>>>>
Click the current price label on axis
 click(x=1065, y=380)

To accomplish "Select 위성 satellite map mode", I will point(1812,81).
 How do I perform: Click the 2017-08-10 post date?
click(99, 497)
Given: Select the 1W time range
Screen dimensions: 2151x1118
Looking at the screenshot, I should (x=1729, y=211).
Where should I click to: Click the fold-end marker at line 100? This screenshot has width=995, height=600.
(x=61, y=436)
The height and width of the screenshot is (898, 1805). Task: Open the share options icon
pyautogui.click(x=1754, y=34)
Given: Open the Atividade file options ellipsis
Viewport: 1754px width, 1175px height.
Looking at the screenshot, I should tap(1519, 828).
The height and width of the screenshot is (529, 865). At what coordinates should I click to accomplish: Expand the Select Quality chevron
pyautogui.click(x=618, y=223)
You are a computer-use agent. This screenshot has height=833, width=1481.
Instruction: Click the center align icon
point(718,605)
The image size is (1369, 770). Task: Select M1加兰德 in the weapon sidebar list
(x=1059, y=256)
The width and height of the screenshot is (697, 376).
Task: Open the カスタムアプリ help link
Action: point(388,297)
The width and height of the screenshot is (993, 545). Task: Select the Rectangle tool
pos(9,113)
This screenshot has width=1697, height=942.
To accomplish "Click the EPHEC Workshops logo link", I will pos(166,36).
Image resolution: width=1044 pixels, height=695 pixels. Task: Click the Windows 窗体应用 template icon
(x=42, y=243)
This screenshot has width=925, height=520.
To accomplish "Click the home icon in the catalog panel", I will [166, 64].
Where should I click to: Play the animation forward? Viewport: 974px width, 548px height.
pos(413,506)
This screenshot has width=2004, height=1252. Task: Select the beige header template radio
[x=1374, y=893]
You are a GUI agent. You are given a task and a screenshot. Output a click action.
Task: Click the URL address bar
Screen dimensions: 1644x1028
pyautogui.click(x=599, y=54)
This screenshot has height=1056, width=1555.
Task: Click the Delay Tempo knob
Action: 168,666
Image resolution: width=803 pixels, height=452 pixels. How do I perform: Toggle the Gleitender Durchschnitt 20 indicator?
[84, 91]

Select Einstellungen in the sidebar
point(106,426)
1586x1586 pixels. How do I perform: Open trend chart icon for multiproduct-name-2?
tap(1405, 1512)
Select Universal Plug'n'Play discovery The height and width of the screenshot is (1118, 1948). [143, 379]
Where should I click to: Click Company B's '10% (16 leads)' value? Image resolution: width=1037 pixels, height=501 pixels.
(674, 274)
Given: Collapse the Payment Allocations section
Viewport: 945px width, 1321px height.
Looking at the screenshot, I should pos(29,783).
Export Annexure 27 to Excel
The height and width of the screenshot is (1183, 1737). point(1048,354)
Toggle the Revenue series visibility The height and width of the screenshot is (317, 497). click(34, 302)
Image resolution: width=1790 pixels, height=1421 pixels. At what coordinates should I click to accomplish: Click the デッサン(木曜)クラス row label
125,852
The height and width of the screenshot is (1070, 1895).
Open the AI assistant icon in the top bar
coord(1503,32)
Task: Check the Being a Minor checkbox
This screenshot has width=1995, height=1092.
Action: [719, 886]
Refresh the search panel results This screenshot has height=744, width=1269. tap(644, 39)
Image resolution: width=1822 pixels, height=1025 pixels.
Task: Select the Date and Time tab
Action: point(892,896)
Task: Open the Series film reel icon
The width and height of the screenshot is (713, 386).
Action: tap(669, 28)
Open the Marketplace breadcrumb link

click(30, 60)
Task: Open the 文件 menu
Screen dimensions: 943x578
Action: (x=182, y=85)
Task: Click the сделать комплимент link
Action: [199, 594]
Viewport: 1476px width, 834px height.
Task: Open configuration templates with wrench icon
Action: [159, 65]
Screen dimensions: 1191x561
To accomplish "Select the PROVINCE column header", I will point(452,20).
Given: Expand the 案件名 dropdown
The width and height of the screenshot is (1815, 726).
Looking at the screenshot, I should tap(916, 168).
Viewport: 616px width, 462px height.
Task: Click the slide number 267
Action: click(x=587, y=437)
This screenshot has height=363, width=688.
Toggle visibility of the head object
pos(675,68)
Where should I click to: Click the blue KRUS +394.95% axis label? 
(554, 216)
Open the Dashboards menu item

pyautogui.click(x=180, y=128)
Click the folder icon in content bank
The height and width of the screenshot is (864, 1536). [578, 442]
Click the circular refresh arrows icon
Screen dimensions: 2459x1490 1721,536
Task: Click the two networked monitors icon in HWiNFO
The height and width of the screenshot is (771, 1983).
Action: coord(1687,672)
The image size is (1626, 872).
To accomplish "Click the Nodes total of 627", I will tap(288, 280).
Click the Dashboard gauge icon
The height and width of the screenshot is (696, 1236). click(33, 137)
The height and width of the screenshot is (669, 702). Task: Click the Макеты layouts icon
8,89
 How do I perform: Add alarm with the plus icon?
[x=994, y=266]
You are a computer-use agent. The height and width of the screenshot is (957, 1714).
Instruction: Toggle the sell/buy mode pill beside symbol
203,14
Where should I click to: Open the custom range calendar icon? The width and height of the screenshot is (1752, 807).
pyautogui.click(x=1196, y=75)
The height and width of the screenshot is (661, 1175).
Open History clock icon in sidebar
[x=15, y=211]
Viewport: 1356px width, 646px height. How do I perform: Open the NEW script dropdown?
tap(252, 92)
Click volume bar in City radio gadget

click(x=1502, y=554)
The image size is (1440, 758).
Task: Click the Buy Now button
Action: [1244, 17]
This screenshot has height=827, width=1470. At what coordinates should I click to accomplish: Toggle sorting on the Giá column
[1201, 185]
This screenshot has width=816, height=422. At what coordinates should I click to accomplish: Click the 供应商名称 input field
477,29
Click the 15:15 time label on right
<<<<
*Problem to solve*.
Would you transcribe exactly the lines from the one containing "Open the Dashboards menu item" to the end of the material, and leave out the rest?

*Task solution*.
Open the Dashboards menu item

pyautogui.click(x=180, y=128)
Click the folder icon in content bank
The height and width of the screenshot is (864, 1536). [578, 442]
Click the circular refresh arrows icon
Screen dimensions: 2459x1490 1721,536
Task: Click the two networked monitors icon in HWiNFO
The height and width of the screenshot is (771, 1983).
Action: coord(1687,672)
The image size is (1626, 872).
To accomplish "Click the Nodes total of 627", I will tap(288, 280).
Click the Dashboard gauge icon
The height and width of the screenshot is (696, 1236). click(33, 137)
The height and width of the screenshot is (669, 702). Task: Click the Макеты layouts icon
8,89
 How do I perform: Add alarm with the plus icon?
[x=994, y=266]
You are a computer-use agent. The height and width of the screenshot is (957, 1714).
Instruction: Toggle the sell/buy mode pill beside symbol
203,14
Where should I click to: Open the custom range calendar icon? The width and height of the screenshot is (1752, 807).
pyautogui.click(x=1196, y=75)
The height and width of the screenshot is (661, 1175).
Open History clock icon in sidebar
[x=15, y=211]
Viewport: 1356px width, 646px height. How do I perform: Open the NEW script dropdown?
tap(252, 92)
Click volume bar in City radio gadget

click(x=1502, y=554)
The image size is (1440, 758).
Task: Click the Buy Now button
Action: [1244, 17]
This screenshot has height=827, width=1470. At what coordinates should I click to accomplish: Toggle sorting on the Giá column
[1201, 185]
This screenshot has width=816, height=422. At what coordinates should I click to accomplish: Click the 供应商名称 input field
477,29
Click the 15:15 time label on right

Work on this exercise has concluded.